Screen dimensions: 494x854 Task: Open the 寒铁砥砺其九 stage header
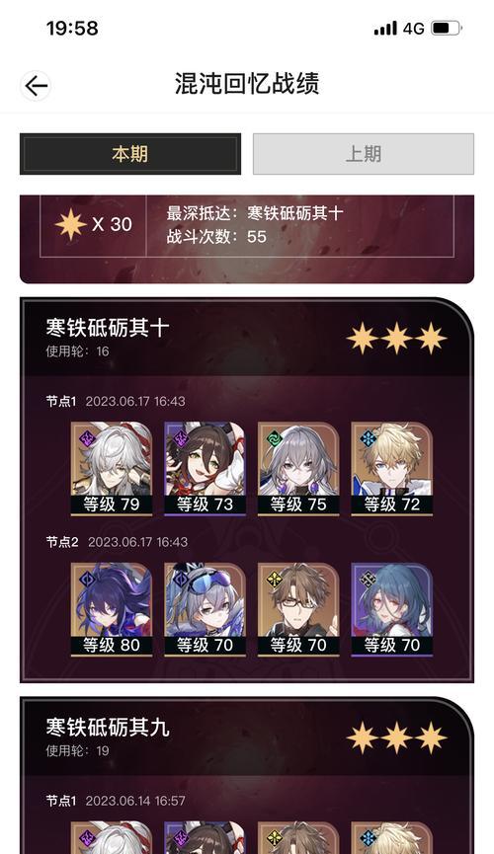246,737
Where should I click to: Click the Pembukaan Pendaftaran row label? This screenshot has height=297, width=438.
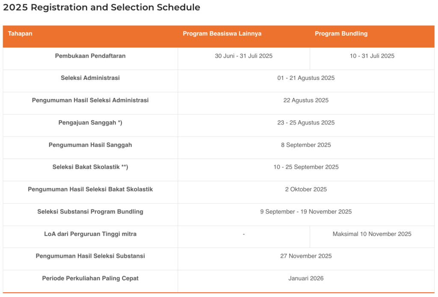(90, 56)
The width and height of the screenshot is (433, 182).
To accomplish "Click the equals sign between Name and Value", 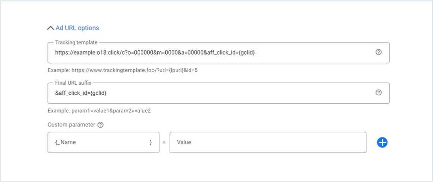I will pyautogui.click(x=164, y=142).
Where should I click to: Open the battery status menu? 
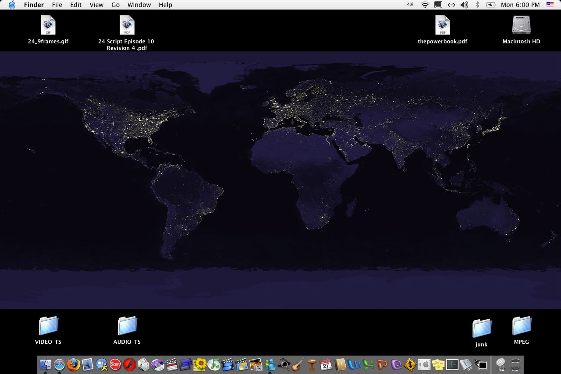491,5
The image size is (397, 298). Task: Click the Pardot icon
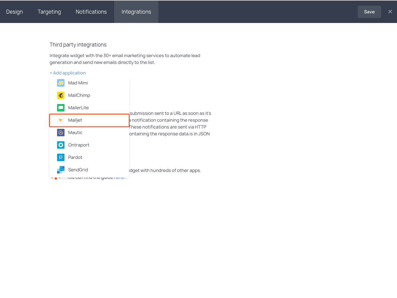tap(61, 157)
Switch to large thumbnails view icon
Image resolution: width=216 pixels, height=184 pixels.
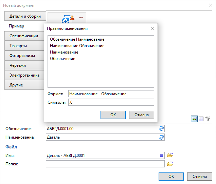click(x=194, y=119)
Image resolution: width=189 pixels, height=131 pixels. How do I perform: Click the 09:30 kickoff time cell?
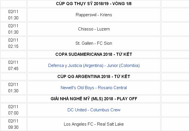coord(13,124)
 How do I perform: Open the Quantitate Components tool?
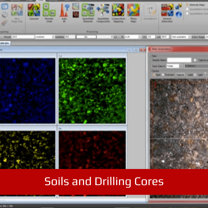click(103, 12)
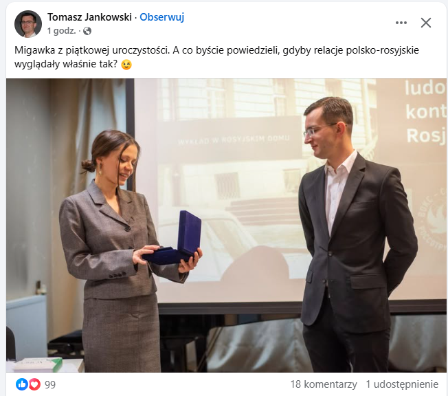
□ □ □ □ □ □ □
▶ [What needs to be done] From the line that contains "The image size" to the final line of the entries, reproduce every line exactly, both ends included. Leave out all pictures.

▶ [Written answer]
The image size is (397, 298). Task: Click the Pardot icon
tap(61, 157)
Switch to large thumbnails view icon
Image resolution: width=216 pixels, height=184 pixels.
click(x=194, y=119)
Image resolution: width=189 pixels, height=131 pixels. How do I perform: Click the 09:30 kickoff time cell?
coord(13,124)
 How do I perform: Open the Quantitate Components tool?
click(103, 12)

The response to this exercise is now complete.